Posted on March 13th, 2015

On March 13, 2015, the Society petitioned Gretchen Pfaehler, Chair of HPRB in support of the Swampoodle addition to the Capitol Hill Historic District (Case 15-01). Swampoodle Nomination HP Staff Report

Dear Chairwoman Pfaehler:

The Capitol Hill Restoration Society (CHRS) is very pleased to join ANC 6C and Council Member Charles Allen in support of the Swampoodle addition to the Capitol Hill Historic District.

 One of the most serious threats to Washington, DC’s historic districts is erosion at the edges that threatens the integrity of contributing structures and creates a domino effect, especially severe in row house neighborhoods like ours. The northeast corner of the Capitol Hill Historic District is unargueably the most adversely affected portion within CHRS’s area of interest. Due to their proximity to Union Station and the intensively developing NoMa and H Street neighborhoods, the four undesignated squares that lie directly adjacent to the Historic District are increasingly threatened by incompatible “pop-ups” and outright demolition.

Not only are the historic resources within these largely intact squares worthy of protection, but the adverse effect of incompatible development at the adjacent Historic District boundary is troubling to CHRS. Great care must be taken to protect this neighborhood’s cohesive architectural character, both inside the current boundary and outside of it. These lines of designation run through the middle of streets. Fully-protected historic structures on one side of the street directly face vulnerable and undesignated buildings on the other side, buildings that share the exact same age, significance, and definitive qualities. In a rowhouse streetscape, just one demolition or one “pop up” can destroy the integrity of an entire row. CHRS has long supported historic district designation as the best mechanism to provide such protection.  
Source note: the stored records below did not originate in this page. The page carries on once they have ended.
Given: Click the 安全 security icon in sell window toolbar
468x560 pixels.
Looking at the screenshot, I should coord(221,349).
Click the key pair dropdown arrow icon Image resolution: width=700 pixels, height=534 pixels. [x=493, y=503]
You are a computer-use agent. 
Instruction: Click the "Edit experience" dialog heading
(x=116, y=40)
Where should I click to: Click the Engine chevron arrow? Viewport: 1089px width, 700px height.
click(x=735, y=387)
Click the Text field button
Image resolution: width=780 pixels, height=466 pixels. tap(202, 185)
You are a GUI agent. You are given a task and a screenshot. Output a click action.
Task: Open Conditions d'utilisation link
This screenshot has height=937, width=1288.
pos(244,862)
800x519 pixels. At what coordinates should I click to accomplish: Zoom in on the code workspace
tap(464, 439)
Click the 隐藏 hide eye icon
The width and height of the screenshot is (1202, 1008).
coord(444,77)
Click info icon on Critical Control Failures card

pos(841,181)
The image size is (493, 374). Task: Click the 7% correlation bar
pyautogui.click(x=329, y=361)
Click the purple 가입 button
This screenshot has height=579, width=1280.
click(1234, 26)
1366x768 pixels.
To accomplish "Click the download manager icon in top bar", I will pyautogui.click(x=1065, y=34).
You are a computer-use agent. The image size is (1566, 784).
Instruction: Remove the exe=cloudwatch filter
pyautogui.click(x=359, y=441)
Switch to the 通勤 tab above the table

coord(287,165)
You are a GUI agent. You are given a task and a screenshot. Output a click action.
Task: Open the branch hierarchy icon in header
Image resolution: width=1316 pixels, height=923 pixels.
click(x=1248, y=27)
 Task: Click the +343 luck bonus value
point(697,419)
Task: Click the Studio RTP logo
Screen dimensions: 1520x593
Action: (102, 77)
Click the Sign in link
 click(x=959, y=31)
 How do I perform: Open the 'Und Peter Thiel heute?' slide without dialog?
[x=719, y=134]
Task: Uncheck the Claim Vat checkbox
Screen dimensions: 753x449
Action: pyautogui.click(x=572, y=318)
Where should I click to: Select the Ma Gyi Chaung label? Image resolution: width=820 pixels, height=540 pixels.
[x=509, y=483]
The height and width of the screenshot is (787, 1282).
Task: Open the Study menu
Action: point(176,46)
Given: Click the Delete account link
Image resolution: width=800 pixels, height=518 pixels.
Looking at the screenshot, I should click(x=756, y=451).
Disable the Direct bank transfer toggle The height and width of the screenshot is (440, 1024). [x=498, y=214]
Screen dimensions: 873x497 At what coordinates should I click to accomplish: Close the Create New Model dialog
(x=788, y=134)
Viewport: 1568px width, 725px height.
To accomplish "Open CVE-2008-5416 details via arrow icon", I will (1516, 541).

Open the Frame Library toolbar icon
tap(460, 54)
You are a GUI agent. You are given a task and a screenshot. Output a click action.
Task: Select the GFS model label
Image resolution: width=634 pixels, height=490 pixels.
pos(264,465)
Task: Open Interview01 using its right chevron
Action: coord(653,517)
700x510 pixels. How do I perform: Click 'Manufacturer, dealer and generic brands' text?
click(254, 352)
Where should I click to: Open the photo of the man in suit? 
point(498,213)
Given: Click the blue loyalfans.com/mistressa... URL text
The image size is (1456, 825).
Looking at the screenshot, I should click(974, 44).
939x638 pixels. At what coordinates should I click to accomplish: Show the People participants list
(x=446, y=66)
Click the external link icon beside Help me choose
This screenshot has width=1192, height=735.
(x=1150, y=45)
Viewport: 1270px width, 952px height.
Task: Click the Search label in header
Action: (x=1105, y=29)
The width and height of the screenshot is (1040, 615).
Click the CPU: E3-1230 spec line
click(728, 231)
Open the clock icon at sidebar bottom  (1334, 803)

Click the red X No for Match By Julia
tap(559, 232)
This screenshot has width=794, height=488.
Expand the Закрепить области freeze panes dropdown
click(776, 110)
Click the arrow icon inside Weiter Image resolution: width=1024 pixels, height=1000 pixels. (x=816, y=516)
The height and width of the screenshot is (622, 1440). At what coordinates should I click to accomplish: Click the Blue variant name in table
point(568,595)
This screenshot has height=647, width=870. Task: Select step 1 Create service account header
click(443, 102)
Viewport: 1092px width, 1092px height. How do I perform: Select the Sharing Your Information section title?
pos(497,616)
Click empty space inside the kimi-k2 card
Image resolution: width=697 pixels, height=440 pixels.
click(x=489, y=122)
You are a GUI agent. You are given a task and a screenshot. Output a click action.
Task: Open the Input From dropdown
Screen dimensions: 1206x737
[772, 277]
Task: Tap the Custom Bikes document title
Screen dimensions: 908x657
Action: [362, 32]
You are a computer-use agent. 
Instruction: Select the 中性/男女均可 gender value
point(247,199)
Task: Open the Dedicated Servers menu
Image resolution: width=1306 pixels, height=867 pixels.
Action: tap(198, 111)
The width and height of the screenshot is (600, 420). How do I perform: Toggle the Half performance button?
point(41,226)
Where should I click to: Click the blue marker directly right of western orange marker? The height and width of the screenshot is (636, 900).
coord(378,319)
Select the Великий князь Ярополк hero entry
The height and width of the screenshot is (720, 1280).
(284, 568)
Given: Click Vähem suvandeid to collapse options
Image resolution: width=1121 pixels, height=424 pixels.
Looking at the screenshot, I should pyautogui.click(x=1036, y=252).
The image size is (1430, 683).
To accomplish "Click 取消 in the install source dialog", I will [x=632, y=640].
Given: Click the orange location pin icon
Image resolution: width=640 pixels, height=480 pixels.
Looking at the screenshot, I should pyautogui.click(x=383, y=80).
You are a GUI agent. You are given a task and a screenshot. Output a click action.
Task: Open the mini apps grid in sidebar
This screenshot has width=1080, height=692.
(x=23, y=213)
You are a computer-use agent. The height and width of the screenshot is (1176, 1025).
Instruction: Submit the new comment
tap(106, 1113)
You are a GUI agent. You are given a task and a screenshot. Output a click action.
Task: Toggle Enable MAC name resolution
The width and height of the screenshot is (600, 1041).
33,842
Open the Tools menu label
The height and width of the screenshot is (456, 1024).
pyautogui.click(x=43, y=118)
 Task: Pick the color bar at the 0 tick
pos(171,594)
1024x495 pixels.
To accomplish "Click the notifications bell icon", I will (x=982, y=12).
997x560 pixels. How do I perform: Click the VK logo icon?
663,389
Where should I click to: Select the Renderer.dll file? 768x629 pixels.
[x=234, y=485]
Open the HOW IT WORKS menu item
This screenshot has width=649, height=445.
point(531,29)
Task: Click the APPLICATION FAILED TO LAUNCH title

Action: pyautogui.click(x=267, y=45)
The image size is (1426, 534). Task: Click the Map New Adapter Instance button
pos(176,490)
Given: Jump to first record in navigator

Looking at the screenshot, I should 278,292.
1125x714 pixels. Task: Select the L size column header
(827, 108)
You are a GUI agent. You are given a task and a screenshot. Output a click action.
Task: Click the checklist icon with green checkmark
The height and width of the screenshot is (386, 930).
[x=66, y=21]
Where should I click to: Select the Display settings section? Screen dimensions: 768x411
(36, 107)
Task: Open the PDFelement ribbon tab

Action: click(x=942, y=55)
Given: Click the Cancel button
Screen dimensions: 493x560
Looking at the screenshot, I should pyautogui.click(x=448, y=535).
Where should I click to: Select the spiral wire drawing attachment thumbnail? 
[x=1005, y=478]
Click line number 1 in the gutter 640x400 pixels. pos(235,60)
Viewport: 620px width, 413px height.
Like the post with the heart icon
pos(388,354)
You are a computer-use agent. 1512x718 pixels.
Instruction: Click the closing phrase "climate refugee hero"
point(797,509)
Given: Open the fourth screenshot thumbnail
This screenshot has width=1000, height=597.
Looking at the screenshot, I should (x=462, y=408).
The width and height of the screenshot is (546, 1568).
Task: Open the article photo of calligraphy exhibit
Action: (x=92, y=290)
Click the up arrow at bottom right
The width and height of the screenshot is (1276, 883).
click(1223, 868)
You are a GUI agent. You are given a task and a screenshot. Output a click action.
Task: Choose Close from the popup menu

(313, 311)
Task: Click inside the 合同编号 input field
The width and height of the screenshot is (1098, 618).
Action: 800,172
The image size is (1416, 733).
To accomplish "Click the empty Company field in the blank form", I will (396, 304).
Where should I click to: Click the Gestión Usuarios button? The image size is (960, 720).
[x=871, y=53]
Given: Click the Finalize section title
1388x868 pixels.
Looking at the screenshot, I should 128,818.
It is also particularly important to note that this neighborhood has already witnessed and  embraced a significant increase in density and additional housing. CHRS applauds the residents and the Advisory Neighborhood Commission for their years of work with developers to mitigate many of the adverse effects of large-scale development on the area’s historic fabric, and this proposal for designation is one of the byproducts of several years’ worth of amicable collaboration between developers and the community. Several developers and many residents agree that historic district designation not only stabilizes the remaining neighborhood, but also provides a model of how large-scale projects can be designed as good neighbors. At the same time, however, that development also places intense new pressures on the adjacent community that call for further protection to retain the historic character that made the neighborhood so desirable in the first place.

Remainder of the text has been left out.